[Stored records]
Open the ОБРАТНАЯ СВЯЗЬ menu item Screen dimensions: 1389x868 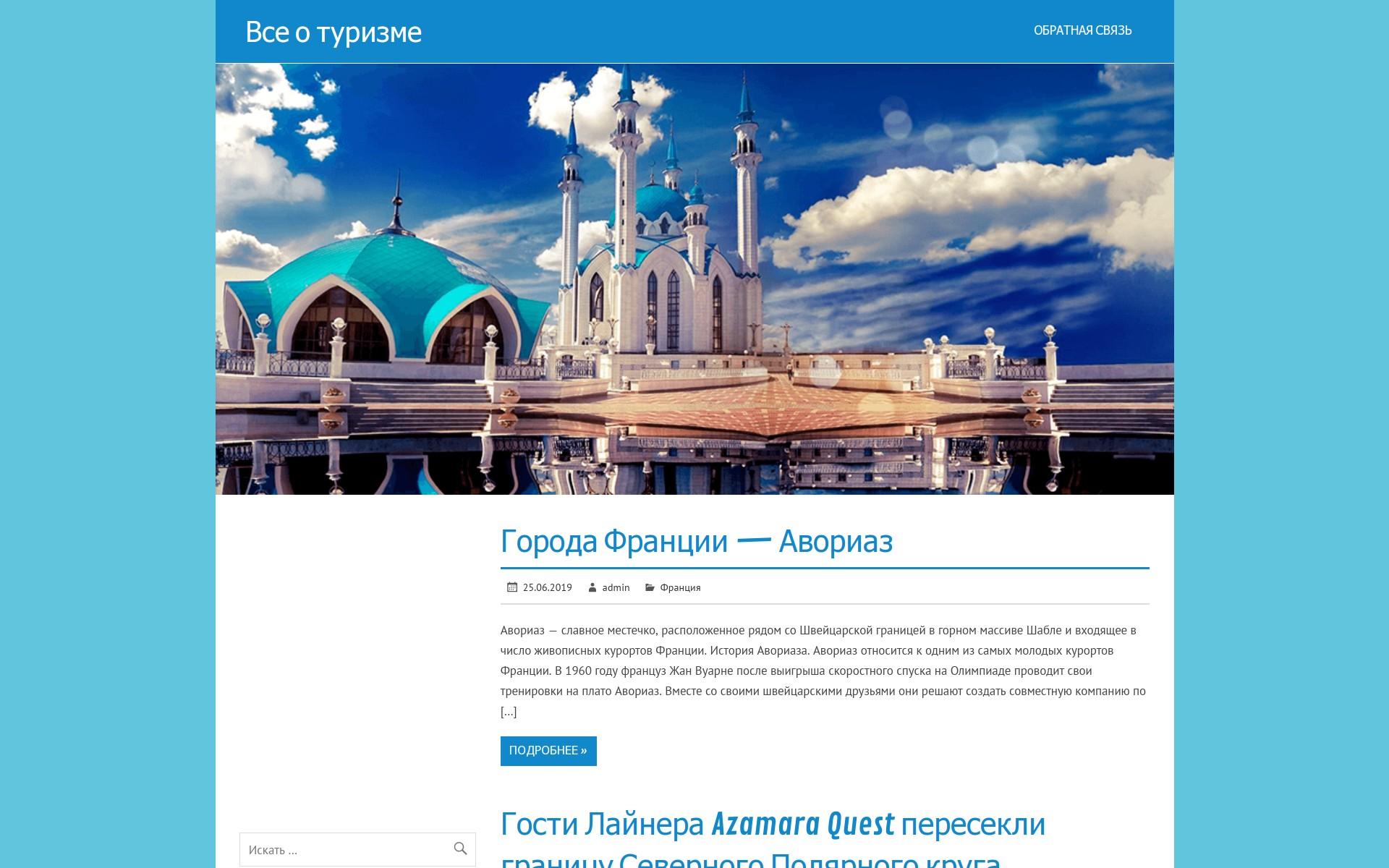(1082, 30)
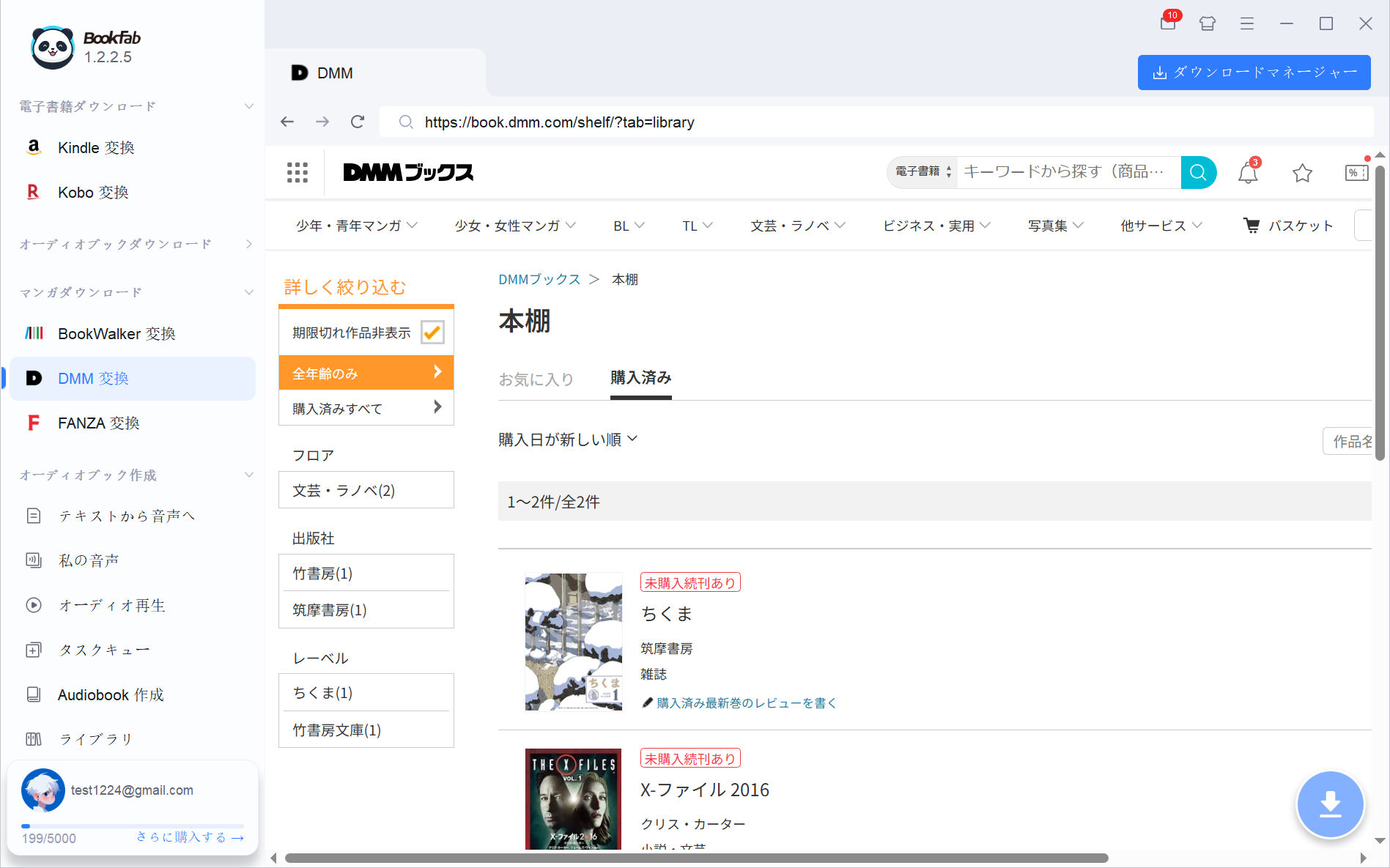Collapse the マンガダウンロード section

point(248,292)
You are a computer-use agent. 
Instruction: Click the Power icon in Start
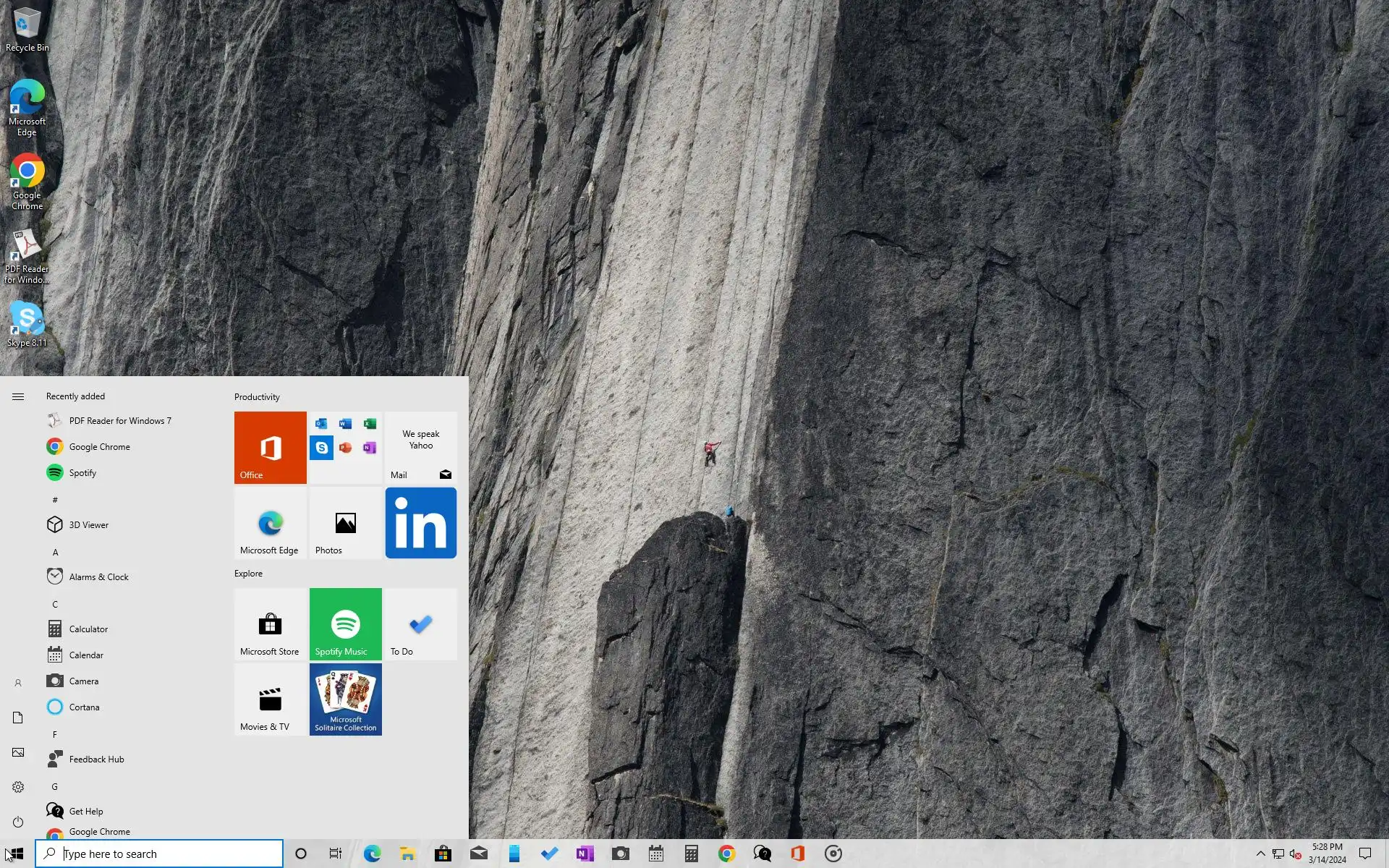pyautogui.click(x=18, y=822)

Exercise objective
Begin with the line that has "You are a computer-use agent." and continue to the last line of the entries, printing each line exactly and nothing else; include both ends and skip the pictures.

Result
You are a computer-use agent. 
Instruction: Click the Power icon in Start
pyautogui.click(x=18, y=822)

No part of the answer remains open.